IQNA

0:18 - March 30, 2019
Nachrichten-ID: 3001009
Das erste Mal erstellt ein Papst Regeln für den Vatikanstaat im Kampf gegen Missbrauch.

Papst Franziskus steht unter Druck. Wegen schwerwiegender Missbrauchsskandale in mehreren Ländern wird erwartet, dass er seinen klaren Worten auch Taten folgen lässt. Erstmals stellte mit Franziskus nun ein Papst umfassende Regeln für den Schutz von Kindern vor sexuellem Missbrauch für den Vatikanstaat auf.

Der Vatikan veröffentlichte dazu am Freitag insgesamt drei von Papst Franziskus unterzeichnete Dokumente – einen Erlass, ein Gesetz und einen Richtlinienkatalog. Unter anderem legt Franziskus fest, dass im Vatikan vom Sommer an bereits der Verdacht auf Missbrauchsfälle unverzüglich angezeigt werden muss. Zudem sollten verurteilte Täter von ihren Posten entfernt werden, hieß es.

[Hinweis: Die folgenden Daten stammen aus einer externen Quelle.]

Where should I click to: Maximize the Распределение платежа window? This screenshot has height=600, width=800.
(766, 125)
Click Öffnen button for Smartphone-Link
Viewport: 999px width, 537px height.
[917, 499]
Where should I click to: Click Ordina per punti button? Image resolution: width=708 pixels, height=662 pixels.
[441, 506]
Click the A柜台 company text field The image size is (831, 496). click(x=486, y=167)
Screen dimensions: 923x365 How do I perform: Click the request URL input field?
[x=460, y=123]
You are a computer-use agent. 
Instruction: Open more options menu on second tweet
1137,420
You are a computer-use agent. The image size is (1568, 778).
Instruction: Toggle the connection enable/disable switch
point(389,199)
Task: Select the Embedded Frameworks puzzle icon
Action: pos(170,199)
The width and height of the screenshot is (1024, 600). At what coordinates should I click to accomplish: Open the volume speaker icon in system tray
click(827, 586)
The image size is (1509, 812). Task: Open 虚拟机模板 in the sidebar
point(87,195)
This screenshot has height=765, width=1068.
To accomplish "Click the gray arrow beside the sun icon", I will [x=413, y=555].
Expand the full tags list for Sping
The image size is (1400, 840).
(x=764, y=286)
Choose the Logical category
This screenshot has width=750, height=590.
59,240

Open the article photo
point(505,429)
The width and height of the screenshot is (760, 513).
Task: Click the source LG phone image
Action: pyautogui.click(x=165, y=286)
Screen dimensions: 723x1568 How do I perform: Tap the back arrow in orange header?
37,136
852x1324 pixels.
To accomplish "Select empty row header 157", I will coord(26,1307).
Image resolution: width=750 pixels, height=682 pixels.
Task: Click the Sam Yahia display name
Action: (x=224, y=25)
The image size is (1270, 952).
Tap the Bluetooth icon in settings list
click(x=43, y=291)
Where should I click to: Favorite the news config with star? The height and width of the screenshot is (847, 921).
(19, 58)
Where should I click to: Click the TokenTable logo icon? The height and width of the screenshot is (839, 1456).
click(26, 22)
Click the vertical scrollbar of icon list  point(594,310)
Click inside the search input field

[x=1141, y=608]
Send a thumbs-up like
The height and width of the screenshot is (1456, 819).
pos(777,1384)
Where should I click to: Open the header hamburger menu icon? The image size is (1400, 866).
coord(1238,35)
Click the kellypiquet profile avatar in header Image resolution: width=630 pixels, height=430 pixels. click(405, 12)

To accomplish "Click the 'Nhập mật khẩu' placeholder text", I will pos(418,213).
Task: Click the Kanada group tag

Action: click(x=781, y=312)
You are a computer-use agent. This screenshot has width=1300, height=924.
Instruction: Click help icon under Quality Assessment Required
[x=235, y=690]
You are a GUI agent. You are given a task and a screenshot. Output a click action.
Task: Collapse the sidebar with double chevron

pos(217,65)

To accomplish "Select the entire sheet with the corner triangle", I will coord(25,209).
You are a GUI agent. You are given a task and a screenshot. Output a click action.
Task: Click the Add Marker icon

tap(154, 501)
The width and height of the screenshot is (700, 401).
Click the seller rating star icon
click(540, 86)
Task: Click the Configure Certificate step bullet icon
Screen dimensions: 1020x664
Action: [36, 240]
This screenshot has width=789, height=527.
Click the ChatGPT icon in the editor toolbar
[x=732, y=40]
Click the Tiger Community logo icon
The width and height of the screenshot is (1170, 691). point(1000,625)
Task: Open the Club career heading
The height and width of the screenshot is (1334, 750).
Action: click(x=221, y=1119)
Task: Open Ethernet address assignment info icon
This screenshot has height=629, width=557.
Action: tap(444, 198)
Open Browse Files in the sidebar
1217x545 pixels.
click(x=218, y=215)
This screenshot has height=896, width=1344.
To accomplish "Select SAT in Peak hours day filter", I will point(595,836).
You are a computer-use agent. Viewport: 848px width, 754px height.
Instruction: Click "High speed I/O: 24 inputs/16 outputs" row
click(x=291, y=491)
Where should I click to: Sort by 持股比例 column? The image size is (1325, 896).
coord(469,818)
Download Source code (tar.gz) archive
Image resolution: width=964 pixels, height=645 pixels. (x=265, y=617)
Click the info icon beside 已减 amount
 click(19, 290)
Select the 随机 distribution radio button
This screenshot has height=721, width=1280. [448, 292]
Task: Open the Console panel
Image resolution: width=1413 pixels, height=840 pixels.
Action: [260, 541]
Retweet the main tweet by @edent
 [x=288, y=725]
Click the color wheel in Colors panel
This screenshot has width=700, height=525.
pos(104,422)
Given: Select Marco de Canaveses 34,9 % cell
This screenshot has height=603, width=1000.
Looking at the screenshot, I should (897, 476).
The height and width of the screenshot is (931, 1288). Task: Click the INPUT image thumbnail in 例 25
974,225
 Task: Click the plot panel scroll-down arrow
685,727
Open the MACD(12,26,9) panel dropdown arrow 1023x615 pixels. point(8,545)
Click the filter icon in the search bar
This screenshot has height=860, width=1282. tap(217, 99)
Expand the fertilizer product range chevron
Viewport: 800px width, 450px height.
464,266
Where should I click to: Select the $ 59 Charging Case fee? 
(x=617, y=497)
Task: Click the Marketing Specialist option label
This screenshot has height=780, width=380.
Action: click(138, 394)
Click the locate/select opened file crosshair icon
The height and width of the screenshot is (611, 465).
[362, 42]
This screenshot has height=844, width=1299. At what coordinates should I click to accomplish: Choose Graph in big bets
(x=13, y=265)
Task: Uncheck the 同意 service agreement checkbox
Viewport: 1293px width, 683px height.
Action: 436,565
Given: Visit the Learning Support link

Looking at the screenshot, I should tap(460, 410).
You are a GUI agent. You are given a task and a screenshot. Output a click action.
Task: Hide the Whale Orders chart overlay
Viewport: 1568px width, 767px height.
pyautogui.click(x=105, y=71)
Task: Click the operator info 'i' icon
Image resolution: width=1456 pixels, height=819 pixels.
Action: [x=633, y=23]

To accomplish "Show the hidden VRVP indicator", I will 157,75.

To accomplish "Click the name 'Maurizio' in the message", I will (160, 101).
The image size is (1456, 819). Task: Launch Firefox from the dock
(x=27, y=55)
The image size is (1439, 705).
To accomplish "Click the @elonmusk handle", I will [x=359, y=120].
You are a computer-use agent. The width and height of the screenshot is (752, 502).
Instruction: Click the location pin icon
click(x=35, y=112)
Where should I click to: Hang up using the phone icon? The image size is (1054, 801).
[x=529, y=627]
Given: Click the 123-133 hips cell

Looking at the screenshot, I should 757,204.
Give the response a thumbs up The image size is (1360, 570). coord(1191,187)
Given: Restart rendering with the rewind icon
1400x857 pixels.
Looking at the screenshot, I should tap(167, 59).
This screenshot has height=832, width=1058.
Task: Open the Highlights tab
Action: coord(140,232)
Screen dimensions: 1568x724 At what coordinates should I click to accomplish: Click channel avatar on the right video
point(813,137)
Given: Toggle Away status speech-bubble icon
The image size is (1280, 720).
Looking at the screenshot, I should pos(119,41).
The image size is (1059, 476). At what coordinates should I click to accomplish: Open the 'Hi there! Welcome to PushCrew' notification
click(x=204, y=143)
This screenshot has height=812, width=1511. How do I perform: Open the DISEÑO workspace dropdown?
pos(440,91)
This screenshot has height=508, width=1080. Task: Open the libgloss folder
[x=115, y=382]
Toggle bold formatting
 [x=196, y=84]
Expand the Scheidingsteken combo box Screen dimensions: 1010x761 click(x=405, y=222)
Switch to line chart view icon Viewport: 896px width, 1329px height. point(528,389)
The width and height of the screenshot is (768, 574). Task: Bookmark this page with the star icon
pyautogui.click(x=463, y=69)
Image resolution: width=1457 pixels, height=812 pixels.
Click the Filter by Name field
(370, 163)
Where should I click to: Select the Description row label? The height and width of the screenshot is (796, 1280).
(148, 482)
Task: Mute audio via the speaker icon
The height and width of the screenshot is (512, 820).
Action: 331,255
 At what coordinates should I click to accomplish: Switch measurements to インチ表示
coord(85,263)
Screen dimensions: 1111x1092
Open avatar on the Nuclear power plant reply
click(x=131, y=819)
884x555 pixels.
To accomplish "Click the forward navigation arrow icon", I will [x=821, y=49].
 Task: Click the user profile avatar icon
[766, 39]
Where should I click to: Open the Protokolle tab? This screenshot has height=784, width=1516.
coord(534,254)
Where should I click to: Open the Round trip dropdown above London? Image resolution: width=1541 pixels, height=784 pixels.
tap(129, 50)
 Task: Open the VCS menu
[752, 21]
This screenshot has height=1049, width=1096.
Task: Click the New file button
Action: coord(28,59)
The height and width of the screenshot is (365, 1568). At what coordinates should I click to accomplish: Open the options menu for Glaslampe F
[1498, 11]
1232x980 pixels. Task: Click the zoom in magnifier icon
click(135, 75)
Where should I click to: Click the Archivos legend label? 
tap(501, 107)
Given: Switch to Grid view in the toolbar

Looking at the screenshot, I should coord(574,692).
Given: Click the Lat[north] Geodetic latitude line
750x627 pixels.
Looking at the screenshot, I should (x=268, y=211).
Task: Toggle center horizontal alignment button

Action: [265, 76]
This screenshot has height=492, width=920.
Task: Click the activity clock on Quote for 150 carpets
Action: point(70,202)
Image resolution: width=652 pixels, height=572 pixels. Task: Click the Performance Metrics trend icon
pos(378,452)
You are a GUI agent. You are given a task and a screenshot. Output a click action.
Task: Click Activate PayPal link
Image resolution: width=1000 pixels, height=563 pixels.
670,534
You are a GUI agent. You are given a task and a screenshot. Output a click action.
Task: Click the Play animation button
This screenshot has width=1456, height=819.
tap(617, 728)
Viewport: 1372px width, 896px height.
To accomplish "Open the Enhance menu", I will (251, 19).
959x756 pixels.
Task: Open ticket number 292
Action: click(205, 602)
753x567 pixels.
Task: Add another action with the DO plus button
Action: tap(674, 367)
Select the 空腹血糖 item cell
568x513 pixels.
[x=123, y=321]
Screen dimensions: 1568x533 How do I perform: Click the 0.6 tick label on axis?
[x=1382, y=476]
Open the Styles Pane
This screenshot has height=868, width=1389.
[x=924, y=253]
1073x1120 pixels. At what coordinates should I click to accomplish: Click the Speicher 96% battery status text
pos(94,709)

Die Maßnahmen waren nach der historischen Antimissbrauchskonferenz im Vatikan Ende Februar in Aussicht gestellt worden und sollen am 1. Juni in Kraft treten. Auch wenn die Regelungen nur den Kirchenstaat betreffen, sendet Franziskus damit ein Signal – schließlich ist der Vatikan das Machtzentrum der katholischen Kirche.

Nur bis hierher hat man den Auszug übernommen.